### Your task
Rewrite the lines of the records below as a numbered list, omitting any blank lines and leaving the pictures out of your answer.

[Records for locating described items]

·····

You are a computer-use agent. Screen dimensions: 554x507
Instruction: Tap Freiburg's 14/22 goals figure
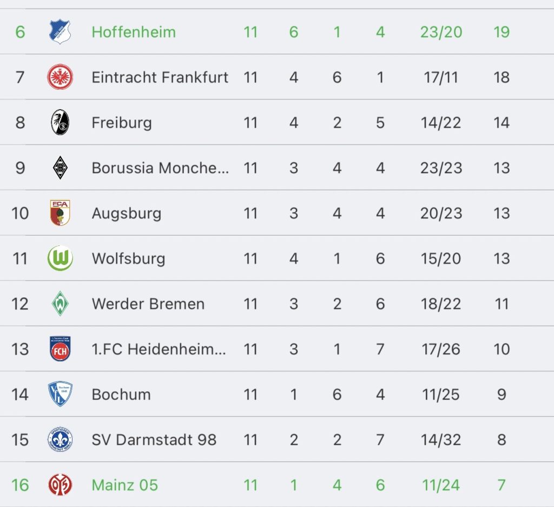click(441, 123)
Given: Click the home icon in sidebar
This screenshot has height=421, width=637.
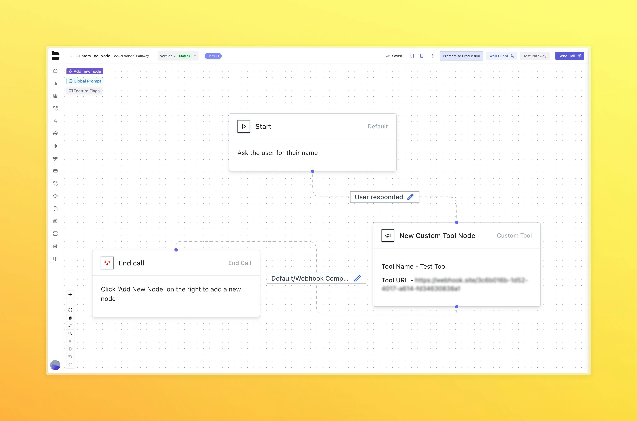Looking at the screenshot, I should pyautogui.click(x=55, y=71).
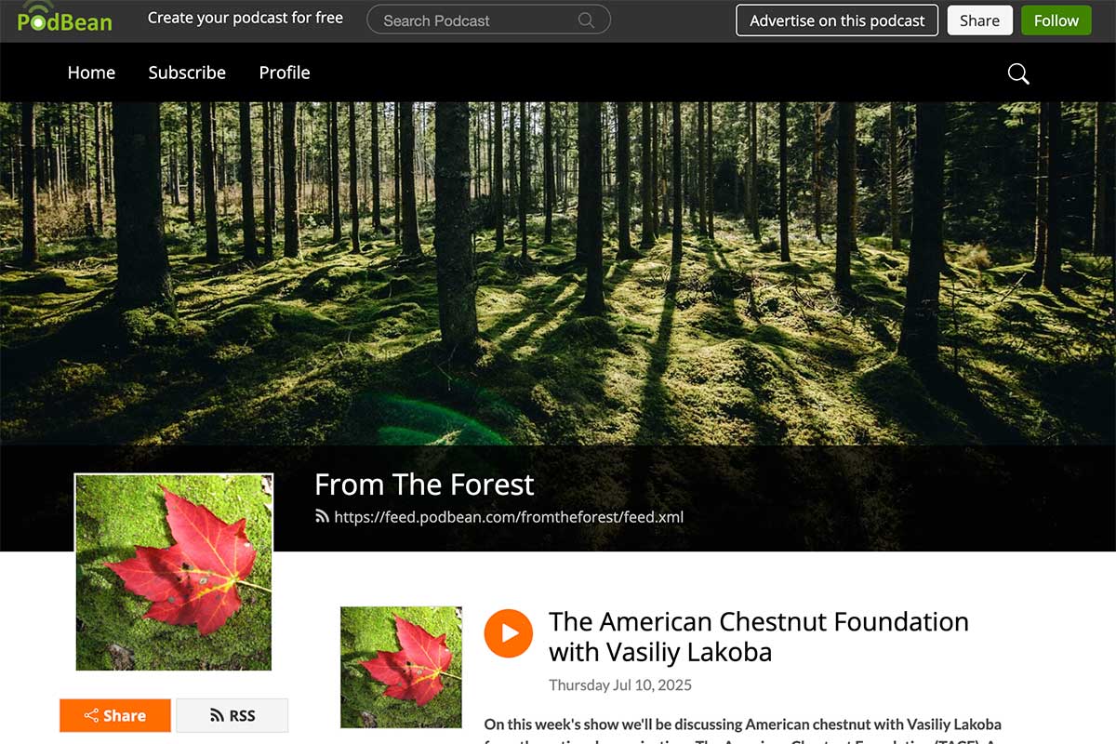Screen dimensions: 1116x744
Task: Click the orange Share button below podcast cover
Action: pos(115,715)
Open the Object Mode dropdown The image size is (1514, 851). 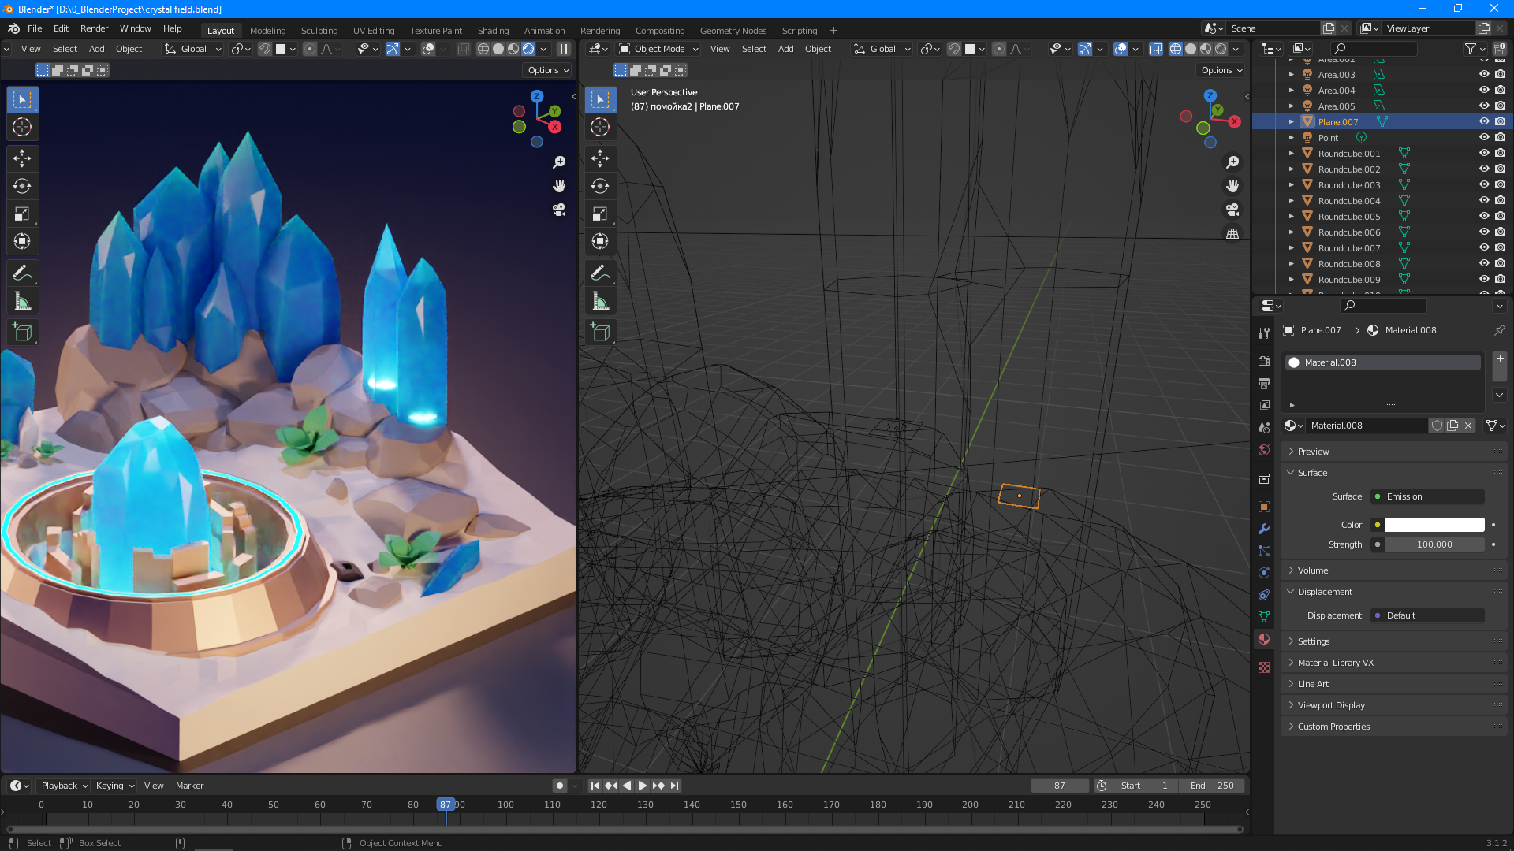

·····

### Answer to the exercise
1. You are a computer-use agent. Screen dimensions: 554x507
2. Instruction: Tap Freiburg's 14/22 goals figure
3. click(441, 123)
4. Given: Click the home icon in sidebar
5. This screenshot has height=421, width=637.
6. Looking at the screenshot, I should pyautogui.click(x=55, y=71).
7. Screen dimensions: 1116x744
8. Task: Click the orange Share button below podcast cover
9. Action: pos(115,715)
10. Open the Object Mode dropdown The image size is (1514, 851). 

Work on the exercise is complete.